Thursday, May 08 14:05:18

New car sales rose by 27pc in first quarter of 2014, prompting the Society of the Irish Motor Industry (SIMI) to say that the recovery in the industry is well under way.

The review -from SIMI and DoneDeal - shows a significant upturn in the motor industry compared to previous years and the first quarter has already shown a cause for optimism within the industry in Ireland.

The review also highlighted several other areas for optimism in the sector. The price of petrol is 5.3pc lower than the first quarter in 2013, while the price of diesel is also down by 4.7pc in the same period.
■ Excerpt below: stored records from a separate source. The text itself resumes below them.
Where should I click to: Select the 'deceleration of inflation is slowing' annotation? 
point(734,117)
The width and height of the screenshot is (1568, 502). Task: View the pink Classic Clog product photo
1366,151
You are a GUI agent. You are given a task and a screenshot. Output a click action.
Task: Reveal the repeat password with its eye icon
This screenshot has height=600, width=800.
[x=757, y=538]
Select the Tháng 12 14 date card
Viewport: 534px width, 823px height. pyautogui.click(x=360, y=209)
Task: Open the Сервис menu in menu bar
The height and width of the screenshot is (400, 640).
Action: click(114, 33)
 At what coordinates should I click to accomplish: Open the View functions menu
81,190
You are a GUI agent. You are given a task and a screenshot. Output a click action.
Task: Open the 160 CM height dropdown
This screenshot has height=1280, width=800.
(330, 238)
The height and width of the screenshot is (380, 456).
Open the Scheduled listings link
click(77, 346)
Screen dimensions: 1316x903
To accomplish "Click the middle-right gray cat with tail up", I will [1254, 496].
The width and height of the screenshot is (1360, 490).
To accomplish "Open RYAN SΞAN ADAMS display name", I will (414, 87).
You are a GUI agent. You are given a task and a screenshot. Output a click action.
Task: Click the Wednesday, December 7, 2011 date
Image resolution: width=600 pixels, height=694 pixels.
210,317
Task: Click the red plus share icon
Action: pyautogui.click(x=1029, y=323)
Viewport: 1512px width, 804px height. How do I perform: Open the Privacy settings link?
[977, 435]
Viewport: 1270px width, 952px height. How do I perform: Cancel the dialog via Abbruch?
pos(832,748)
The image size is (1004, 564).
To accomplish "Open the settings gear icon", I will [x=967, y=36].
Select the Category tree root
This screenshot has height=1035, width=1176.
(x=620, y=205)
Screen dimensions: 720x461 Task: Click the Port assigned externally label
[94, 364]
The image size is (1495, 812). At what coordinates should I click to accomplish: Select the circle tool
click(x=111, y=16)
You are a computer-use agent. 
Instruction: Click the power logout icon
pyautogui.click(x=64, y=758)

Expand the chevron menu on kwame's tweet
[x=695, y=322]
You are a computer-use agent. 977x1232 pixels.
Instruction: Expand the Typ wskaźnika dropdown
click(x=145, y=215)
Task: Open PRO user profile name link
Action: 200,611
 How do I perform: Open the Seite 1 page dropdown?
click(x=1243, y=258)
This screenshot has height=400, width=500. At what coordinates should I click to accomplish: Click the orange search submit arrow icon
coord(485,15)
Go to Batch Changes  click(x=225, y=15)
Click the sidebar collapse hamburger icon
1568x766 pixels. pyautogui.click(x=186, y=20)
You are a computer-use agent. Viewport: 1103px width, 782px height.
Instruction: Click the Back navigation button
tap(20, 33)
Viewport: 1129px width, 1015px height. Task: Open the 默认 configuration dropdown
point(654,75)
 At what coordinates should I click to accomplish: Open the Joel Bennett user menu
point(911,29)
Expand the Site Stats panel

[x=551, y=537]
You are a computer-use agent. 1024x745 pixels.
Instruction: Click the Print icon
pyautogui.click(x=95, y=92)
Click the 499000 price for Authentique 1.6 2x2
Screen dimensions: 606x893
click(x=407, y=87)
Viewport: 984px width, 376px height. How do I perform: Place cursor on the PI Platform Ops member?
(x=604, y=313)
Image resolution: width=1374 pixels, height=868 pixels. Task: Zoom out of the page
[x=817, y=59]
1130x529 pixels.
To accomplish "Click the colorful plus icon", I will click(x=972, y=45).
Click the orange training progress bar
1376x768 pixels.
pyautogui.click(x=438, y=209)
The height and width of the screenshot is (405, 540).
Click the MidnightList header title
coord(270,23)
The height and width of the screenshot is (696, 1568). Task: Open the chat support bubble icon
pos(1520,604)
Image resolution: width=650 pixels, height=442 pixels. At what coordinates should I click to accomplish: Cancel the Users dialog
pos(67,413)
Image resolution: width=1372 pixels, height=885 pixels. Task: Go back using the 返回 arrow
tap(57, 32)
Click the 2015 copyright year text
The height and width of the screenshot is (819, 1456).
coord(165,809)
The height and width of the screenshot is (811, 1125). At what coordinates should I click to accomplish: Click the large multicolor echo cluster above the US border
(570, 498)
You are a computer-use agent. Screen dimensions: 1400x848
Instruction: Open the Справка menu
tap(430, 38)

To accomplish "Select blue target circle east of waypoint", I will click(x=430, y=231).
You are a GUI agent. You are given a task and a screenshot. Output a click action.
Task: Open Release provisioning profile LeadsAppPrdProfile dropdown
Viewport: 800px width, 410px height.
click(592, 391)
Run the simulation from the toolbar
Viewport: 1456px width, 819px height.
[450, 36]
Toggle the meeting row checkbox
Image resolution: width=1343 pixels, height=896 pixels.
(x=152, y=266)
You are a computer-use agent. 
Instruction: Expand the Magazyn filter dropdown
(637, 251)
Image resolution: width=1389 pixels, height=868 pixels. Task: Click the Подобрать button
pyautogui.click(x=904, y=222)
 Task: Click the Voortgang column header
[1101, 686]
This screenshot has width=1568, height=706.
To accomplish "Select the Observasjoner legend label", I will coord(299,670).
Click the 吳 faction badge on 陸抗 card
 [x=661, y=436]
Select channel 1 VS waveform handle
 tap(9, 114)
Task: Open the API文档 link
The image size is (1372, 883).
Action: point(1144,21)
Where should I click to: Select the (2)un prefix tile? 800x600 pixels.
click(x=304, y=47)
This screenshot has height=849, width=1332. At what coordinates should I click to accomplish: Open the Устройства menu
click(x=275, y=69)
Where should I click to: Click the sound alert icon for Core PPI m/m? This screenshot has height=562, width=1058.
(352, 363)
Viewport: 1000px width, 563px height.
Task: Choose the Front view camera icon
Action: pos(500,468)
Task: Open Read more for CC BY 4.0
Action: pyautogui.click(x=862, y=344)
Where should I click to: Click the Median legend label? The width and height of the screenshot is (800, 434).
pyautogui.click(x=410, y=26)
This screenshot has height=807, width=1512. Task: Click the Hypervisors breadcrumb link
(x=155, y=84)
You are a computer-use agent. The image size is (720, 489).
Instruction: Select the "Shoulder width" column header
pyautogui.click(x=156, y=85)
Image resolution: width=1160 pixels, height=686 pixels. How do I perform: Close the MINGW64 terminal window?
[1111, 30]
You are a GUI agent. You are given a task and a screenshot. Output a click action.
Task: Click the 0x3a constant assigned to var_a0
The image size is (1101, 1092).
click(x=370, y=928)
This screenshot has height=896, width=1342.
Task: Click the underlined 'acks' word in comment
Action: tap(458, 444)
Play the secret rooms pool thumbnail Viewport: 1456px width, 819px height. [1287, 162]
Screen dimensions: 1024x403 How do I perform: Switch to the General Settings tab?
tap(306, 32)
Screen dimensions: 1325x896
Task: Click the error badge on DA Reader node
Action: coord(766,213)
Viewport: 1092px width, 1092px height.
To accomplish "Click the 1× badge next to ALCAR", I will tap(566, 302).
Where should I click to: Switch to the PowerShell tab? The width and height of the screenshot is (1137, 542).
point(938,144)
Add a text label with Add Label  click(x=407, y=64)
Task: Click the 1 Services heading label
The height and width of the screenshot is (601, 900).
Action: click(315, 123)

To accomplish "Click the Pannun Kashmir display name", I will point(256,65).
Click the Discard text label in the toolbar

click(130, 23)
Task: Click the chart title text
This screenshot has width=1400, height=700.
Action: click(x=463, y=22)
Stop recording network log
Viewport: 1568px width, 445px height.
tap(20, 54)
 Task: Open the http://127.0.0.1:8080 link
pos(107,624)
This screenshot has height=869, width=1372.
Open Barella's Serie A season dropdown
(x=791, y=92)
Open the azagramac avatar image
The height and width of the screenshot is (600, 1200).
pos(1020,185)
Motor taxation costs remained the same in the budget while the cost of buying a new car was down by 2.7pc compared to the same period in 2013. However, there was an increase in insurance with premiums going up by 4.4pc since March 2013.

Economist Jim Power, who compiled the Review based on information from SIMI and said; "All in all, having experienced a dramatic decline in its fortunes, the Motor Industry is back in growth mode again and confidence within the industry is currently stronger than it has been for some time. This is important for national and regional economic activity, employment and Exchequer receipts."

Already this year the Irish Exchequer has benefitted to the tune of E453.7 million from new car sales in Ireland. This is 5pc of the total tax take for the country in the first three months of the year. The strongest growth in new car sales in Ireland was in Leitrim, which saw an increase of 57.6pc. Dublin saw the lowest increase in growth, just 16.6pc but Dublin represents 36.4pc of all new car sales.

Alan Nolan, Director General of SIMI, said: "This is the first quarterly review we have produced and the results certainly leave us cautiously optimistic for the future of the industry. After six extremely tough years for the motor industry in Ireland, we seem to be stabilising and the projected figures are positive, but they are just projections. The cost of a new car is down, the cost of fuel is down and the government has also helped the industry by keeping tax levels stable in the last budget. However, if the industry is to rebuild, it is essential that these structures remain in place as a foundation for us to plan the future on."

Paul Linders, SIMI President said, "Dealers and the Industry as a whole are optimistic, we are getting more enquiries in our showrooms and sales are obviously well up from the same quarter last year but it must be small steps. We hope to grow sales year on year going forward. This year we should get to 85,000 and we hope to grow this steadily by 10,000 per year with a possible projection of 120,000 new car sales in 2017."

"Every additional 10,000 cars sold will generate E82 million for the Exchequer and support an additional 1,300 jobs, which would lead to over new jobs 5,000 by 2017," he went on to say.